**Records shown**
━━━

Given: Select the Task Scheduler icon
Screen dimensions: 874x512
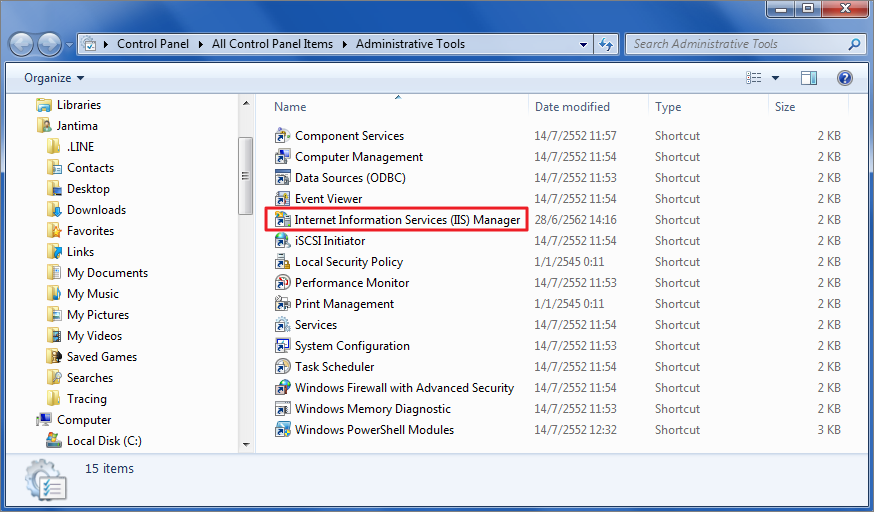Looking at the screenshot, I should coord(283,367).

━━━

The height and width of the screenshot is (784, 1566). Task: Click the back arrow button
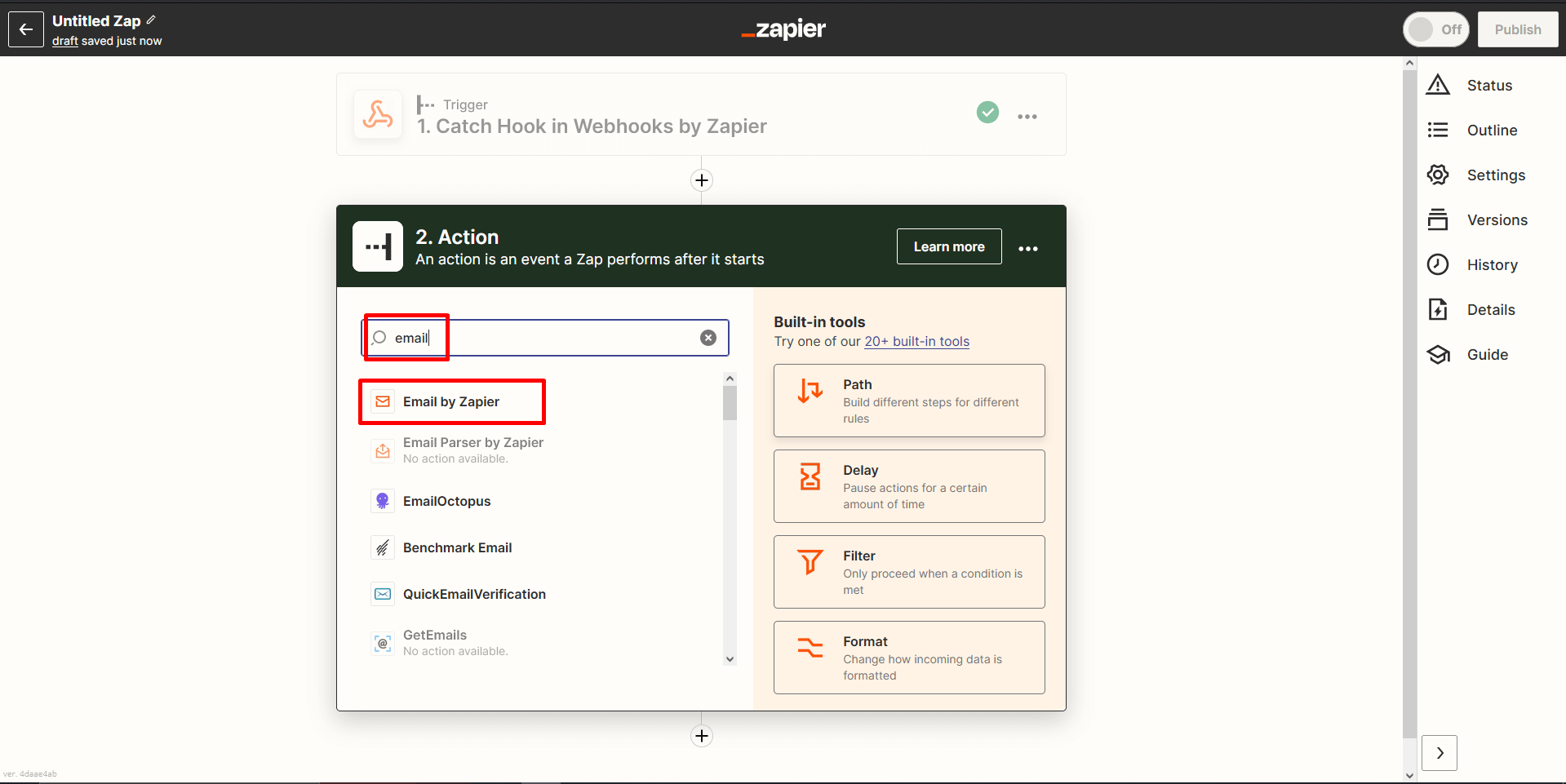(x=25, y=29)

━━━

**Exercise aim**
Duplicate the rows word for word, beginning at the line that contains "The height and" and stopping after the line that contains "(x=25, y=29)". Leave the pictures out of your answer.

**Response**
The height and width of the screenshot is (784, 1566). Task: Click the back arrow button
(x=25, y=29)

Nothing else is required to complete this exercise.